Conserved epitopes on the influenza hemagglutinin (HA) stem are an attractive target for universal vaccine strategies as they elicit broadly neutralizing antibodies. Such antibody responses to stem-specific epitopes have been extensively characterized for HA subtypes H1 and H5 in humans. H2N2 influenza virus circulated 50 years ago and represents a pandemic threat due to the lack of widespread immunity, but, unlike H1 and H5, the H2 HA stem contains Phe45(HA2) predicted to sterically clash with HA stem-binding antibodies characterized to date. To understand the effect of Phe45(HA2), we compared the HA stem-specific B cell response in post hoc analyses of two phase 1 clinical trials, one testing vaccination with an H2 ferritin nanoparticle immunogen (NCT03186781) and one with an inactivated H5N1 vaccine (NCT01086657). In H2-naive individuals, the magnitude of the B cell response was equivalent, but H2-elicited HA stem-binding B cells displayed greater cross-reactivity than those elicited by H5. However, in individuals with childhood H2 exposure, H5-elicited HA stem-binding B cells also displayed high cross-reactivity, suggesting recall of memory B cells formed 50 years ago. Overall, we propose that a one-residue difference on an HA immunogen can alter establishment and expansion of broadly neutralizing memory B cells.

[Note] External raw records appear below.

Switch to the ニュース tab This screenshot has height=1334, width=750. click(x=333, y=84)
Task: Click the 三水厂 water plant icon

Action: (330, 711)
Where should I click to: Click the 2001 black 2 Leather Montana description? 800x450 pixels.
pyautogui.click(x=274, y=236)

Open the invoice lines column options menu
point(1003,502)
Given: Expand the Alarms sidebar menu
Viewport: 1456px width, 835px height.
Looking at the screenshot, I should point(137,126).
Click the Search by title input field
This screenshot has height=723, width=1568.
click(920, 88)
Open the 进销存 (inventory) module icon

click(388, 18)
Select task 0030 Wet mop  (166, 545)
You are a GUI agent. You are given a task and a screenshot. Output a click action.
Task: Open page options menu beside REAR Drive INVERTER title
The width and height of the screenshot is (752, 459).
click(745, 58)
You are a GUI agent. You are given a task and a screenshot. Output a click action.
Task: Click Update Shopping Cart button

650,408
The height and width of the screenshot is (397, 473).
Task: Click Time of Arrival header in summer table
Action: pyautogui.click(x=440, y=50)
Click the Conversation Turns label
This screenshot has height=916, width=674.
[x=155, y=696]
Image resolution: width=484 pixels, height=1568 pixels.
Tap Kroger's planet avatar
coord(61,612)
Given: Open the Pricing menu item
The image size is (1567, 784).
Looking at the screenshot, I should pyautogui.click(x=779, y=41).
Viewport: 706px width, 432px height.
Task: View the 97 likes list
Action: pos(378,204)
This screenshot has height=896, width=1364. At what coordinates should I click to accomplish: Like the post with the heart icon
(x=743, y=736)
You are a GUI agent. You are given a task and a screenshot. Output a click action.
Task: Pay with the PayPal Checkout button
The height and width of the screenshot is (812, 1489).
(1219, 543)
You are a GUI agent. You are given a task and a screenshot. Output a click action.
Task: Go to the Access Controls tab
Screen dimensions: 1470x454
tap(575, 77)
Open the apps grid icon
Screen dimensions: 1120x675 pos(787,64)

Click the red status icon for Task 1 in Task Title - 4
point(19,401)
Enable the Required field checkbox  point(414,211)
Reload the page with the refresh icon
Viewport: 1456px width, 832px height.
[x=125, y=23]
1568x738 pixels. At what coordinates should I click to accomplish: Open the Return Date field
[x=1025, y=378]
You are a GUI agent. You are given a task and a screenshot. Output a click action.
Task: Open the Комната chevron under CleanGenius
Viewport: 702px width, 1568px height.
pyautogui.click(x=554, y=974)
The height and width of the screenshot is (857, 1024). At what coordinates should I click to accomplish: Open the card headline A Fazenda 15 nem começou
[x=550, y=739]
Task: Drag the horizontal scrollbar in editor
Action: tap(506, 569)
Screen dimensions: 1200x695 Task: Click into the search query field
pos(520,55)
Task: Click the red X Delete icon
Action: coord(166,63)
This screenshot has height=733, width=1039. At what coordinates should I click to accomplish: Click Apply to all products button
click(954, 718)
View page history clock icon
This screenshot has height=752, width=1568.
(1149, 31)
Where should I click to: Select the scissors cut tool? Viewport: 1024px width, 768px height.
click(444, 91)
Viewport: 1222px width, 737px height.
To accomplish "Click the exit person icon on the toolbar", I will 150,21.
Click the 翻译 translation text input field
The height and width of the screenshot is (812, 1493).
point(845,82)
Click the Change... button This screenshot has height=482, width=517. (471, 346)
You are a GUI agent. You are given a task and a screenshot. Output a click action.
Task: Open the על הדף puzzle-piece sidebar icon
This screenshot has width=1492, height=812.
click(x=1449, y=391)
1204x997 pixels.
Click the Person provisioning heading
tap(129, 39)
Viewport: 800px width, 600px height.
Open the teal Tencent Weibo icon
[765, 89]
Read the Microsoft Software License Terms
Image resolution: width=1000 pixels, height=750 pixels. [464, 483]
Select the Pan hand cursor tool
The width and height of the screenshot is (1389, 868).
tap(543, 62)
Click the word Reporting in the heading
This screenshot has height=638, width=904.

These data have implications for stem-based universal influenza vaccination strategies.

Automated summary

Conserved epitopes on the influenza HA (hemagglutinin) stem are attractive targets for universal vaccine strategies. Differences in HA immunogens can affect the formation and expansion of broadly neutralizing memory B cells. These findings have implications for stem-based influenza vaccination strategies.